* EXCERPTED RECORDS:
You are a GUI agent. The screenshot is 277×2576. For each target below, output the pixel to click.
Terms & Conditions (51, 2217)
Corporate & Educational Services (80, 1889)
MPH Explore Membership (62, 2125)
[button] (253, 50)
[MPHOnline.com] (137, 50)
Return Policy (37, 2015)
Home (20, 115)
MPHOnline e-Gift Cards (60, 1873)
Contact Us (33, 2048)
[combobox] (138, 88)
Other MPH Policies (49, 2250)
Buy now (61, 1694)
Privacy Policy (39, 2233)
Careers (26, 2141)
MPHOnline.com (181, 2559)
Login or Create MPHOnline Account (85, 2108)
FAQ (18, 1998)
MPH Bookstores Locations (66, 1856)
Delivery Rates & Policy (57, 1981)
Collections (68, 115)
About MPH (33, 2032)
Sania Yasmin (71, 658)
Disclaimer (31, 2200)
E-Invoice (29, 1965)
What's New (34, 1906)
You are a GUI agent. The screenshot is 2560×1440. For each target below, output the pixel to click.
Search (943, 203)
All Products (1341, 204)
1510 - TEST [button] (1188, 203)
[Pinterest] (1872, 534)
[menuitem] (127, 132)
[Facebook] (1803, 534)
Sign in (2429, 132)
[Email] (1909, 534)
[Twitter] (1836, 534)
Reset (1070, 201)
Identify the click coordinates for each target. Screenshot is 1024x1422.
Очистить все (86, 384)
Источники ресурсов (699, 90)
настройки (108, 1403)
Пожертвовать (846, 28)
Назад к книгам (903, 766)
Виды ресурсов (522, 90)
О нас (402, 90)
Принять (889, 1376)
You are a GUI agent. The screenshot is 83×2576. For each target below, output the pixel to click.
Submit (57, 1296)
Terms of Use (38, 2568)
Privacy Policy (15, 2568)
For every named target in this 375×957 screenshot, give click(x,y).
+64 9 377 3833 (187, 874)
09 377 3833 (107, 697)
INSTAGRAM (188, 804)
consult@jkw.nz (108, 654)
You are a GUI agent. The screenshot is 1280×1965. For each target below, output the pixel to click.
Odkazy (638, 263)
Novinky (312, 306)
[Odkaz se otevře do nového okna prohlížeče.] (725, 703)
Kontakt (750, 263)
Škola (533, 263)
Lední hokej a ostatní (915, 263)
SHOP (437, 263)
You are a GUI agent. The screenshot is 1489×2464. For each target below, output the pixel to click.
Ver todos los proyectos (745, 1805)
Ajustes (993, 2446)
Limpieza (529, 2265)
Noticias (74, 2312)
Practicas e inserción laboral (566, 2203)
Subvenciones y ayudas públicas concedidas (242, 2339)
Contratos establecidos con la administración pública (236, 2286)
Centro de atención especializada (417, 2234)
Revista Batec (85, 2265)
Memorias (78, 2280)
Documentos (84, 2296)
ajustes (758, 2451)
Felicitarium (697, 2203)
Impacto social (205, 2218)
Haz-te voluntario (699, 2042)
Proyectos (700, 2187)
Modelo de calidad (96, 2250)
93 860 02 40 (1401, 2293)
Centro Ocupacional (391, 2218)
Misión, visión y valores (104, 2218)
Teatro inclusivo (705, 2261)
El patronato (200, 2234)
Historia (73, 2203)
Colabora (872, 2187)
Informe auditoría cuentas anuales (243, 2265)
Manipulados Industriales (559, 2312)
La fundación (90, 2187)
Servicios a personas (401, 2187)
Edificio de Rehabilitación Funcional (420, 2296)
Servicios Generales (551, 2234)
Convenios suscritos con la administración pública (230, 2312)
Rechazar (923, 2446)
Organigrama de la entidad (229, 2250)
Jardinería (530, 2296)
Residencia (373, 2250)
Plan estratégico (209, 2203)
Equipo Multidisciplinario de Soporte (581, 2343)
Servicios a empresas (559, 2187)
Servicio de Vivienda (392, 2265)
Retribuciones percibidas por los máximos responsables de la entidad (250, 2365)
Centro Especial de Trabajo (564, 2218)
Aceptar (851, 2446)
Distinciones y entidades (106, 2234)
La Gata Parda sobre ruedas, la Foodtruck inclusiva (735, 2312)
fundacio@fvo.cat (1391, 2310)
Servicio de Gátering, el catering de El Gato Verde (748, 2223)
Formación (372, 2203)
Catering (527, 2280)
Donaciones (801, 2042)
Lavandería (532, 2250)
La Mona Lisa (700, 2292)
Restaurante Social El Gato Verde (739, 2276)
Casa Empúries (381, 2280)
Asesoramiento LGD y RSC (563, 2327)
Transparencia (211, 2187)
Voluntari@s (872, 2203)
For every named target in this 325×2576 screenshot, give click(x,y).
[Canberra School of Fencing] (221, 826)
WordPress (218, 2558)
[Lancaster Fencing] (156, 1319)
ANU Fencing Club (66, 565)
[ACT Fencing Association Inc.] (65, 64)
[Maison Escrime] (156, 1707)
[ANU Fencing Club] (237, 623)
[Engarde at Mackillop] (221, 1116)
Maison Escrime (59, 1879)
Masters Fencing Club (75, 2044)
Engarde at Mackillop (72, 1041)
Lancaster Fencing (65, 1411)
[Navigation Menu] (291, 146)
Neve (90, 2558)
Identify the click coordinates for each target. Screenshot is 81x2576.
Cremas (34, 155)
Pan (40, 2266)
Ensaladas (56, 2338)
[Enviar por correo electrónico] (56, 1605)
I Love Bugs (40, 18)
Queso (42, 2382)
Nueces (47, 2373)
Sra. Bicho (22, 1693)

* WHAT THIS TASK INVOLVES:
The lines above from the one with "Centro de atención especializada (417, 2234)" through the one with "Neve (90, 2558)" are to be duplicated exactly, ends included, with nothing added.

* TASK SOLUTION:
Centro de atención especializada (417, 2234)
Revista Batec (85, 2265)
Memorias (78, 2280)
Documentos (84, 2296)
ajustes (758, 2451)
Felicitarium (697, 2203)
Impacto social (205, 2218)
Haz-te voluntario (699, 2042)
Proyectos (700, 2187)
Modelo de calidad (96, 2250)
93 860 02 40 (1401, 2293)
Centro Ocupacional (391, 2218)
Misión, visión y valores (104, 2218)
Teatro inclusivo (705, 2261)
El patronato (200, 2234)
Historia (73, 2203)
Colabora (872, 2187)
Informe auditoría cuentas anuales (243, 2265)
Manipulados Industriales (559, 2312)
La fundación (90, 2187)
Servicios a personas (401, 2187)
Edificio de Rehabilitación Funcional (420, 2296)
Servicios Generales (551, 2234)
Convenios suscritos con la administración pública (230, 2312)
Rechazar (923, 2446)
Organigrama de la entidad (229, 2250)
Jardinería (530, 2296)
Residencia (373, 2250)
Plan estratégico (209, 2203)
Equipo Multidisciplinario de Soporte (581, 2343)
Servicios a empresas (559, 2187)
Servicio de Vivienda (392, 2265)
Retribuciones percibidas por los máximos responsables de la entidad (250, 2365)
Centro Especial de Trabajo (564, 2218)
Aceptar (851, 2446)
Distinciones y entidades (106, 2234)
La Gata Parda sobre ruedas, la Foodtruck inclusiva (735, 2312)
fundacio@fvo.cat (1391, 2310)
Servicio de Gátering, el catering de El Gato Verde (748, 2223)
Formación (372, 2203)
Catering (527, 2280)
Donaciones (801, 2042)
Lavandería (532, 2250)
La Mona Lisa (700, 2292)
Restaurante Social El Gato Verde (739, 2276)
Casa Empúries (381, 2280)
Asesoramiento LGD y RSC (563, 2327)
Transparencia (211, 2187)
Voluntari@s (872, 2203)
For every named target in this 325×2576 screenshot, give click(x,y).
[Canberra School of Fencing] (221, 826)
WordPress (218, 2558)
[Lancaster Fencing] (156, 1319)
ANU Fencing Club (66, 565)
[ACT Fencing Association Inc.] (65, 64)
[Maison Escrime] (156, 1707)
[ANU Fencing Club] (237, 623)
[Engarde at Mackillop] (221, 1116)
Maison Escrime (59, 1879)
Masters Fencing Club (75, 2044)
Engarde at Mackillop (72, 1041)
Lancaster Fencing (65, 1411)
[Navigation Menu] (291, 146)
Neve (90, 2558)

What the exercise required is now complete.